Plaintiff did, however, assert claims for breach of the duty of loyalty (outside the purview of the exculpatory clause) with respect to the NYMEX chairman's handling of a potential acquisition with the New York Stock Exchange prior to the acquisition by CME. In order to determine whether plaintiffs lost standing to bring these claims following NYMEX's merger with CME, the Court analyzed the claims to determine whether they were derivative or direct. The Court characterized plaintiffs' claims with respect to the NYMEX chairman as essentially entrenchment claims and claims for breach of fiduciary duty by precluding the likelihood of an alternative, value-maximizing transaction, which are generally viewed as derivative in nature. Further, in order to state a direct claim with respect to a merger transaction, the stockholder must show a causal link between the breach and the ultimate unfairness of the merger. Here, the Court held that all of plaintiffs' claims with respect to the NYMEX chairman were "far too attenuated from the ultimate CME transaction and the price that CME paid to establish a causal link." Thus, plaintiffs' claims were derivative, and as such, plaintiffs lost standing to bring them following NYMEX's merger with CME.

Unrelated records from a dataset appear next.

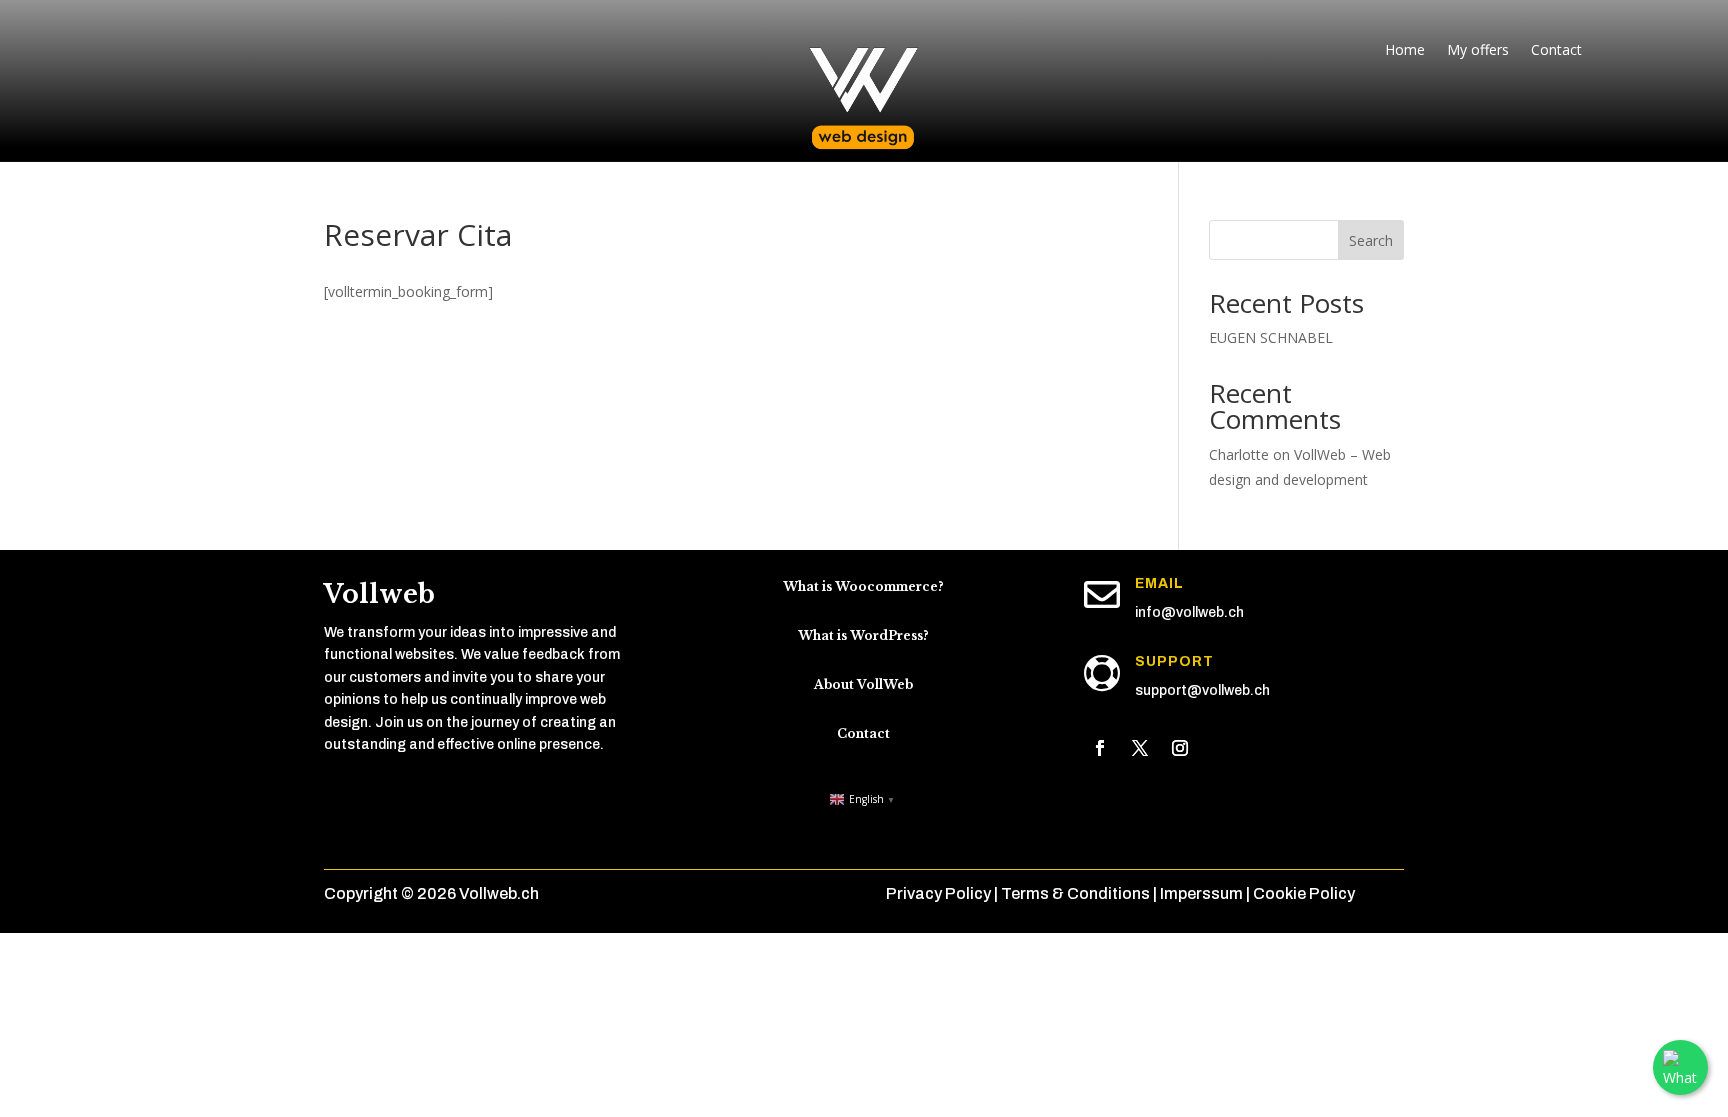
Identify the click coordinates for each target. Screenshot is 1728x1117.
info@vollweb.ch (1189, 612)
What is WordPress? (863, 635)
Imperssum (1201, 893)
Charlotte (1239, 454)
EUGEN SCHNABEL (1271, 337)
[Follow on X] (1140, 748)
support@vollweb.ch (1202, 690)
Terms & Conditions (1075, 893)
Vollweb (379, 594)
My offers (1478, 51)
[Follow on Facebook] (1100, 748)
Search (1371, 240)
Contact (1556, 51)
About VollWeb (863, 684)
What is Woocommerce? (863, 586)
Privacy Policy (938, 893)
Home (1405, 51)
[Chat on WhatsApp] (1680, 1067)
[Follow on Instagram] (1180, 748)
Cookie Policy (1304, 893)
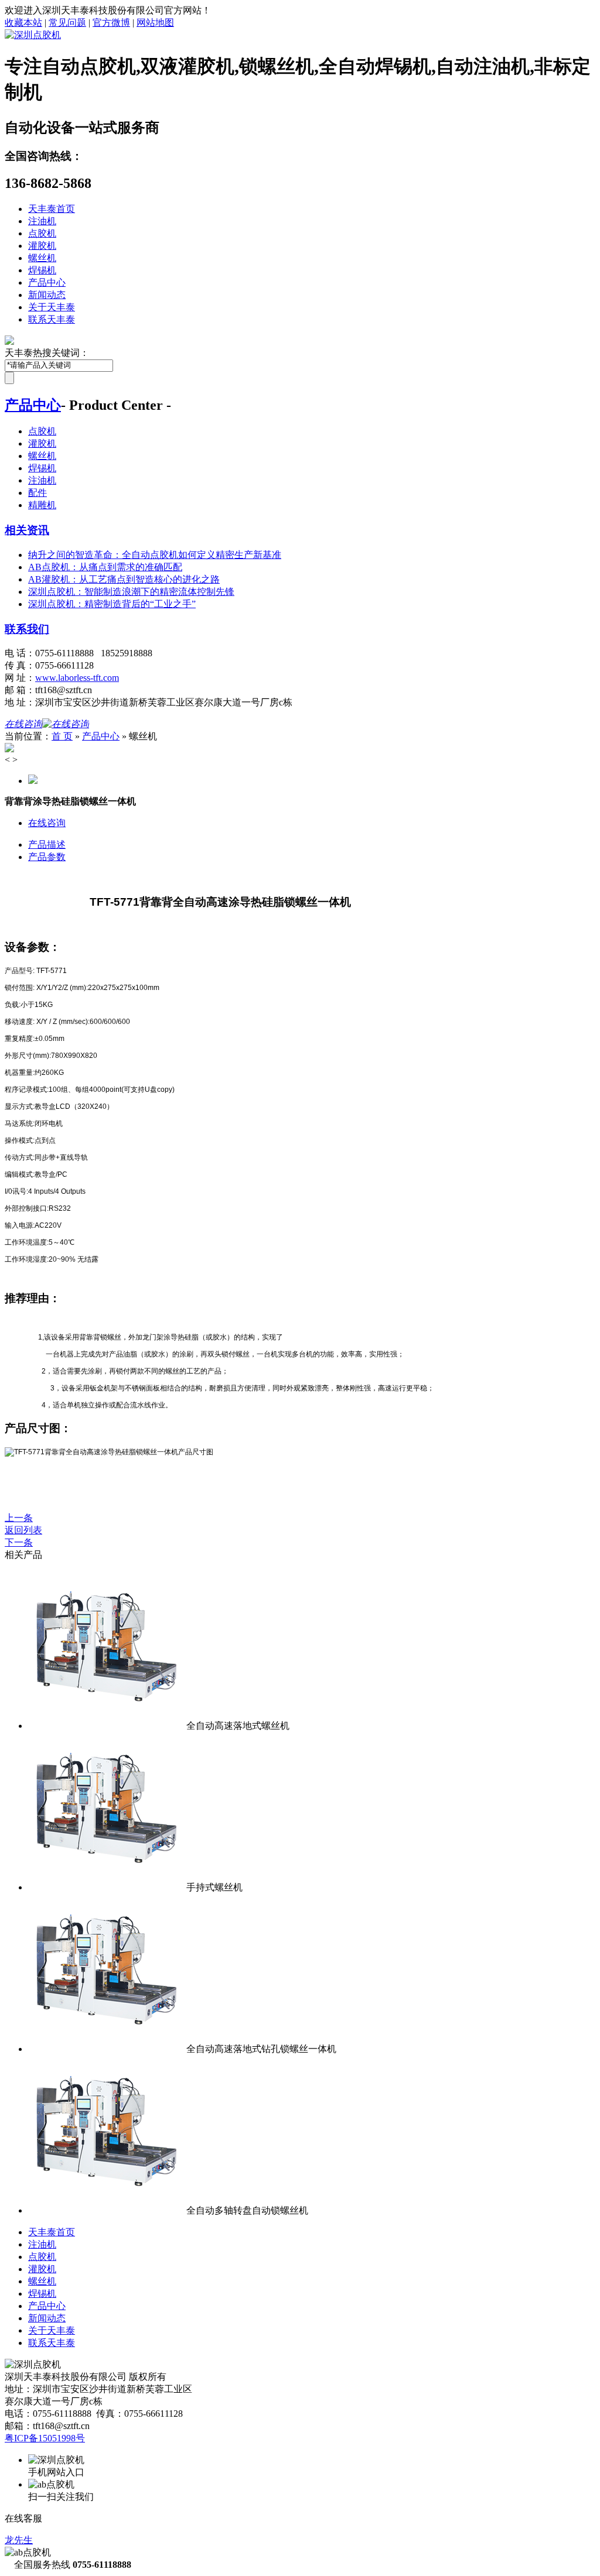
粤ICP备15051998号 (45, 2438)
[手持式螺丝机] (107, 1887)
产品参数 (47, 857)
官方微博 (111, 23)
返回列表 (23, 1530)
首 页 (62, 736)
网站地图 (155, 23)
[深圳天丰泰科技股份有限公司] (33, 35)
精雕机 (42, 505)
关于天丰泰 (51, 307)
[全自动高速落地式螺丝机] (107, 1726)
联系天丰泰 (51, 319)
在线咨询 (47, 823)
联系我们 (27, 629)
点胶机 (42, 233)
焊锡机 (42, 270)
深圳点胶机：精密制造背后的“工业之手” (112, 604)
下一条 (19, 1542)
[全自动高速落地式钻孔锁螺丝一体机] (107, 2049)
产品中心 (47, 282)
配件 (37, 493)
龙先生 (19, 2540)
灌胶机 (42, 246)
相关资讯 (27, 530)
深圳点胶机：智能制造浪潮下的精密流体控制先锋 (131, 592)
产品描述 (47, 844)
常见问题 (67, 23)
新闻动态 (47, 295)
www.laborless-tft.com (77, 678)
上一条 (19, 1518)
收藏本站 (23, 23)
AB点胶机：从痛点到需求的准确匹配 (105, 567)
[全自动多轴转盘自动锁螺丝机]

1The Court did not express a view as to when it should evaluate the stock/cash percentage split for transactions in which that split is not fixed. Here, the stock/cash percentage split changed between the time the board approved the transaction and the closing of the merger because the merger agreement did not contain a collar--a mechanism that would have offered some protection against market fluctuations in CME stock. Additionally, in dismissing the breach of fiduciary claim that challenged the absence of a collar, the Court found it well within the board's business judgment to agree to a transaction without a collar.
2In re Santa Fe Pac. Corp. S'holder Litig., 669 A.2d 59, 64, 70-71 (Del. 1995).
3In re Lukens, Inc. S'holders Litig., 757 A.2d 720, 732 n. 25 (Del. Ch. 1999).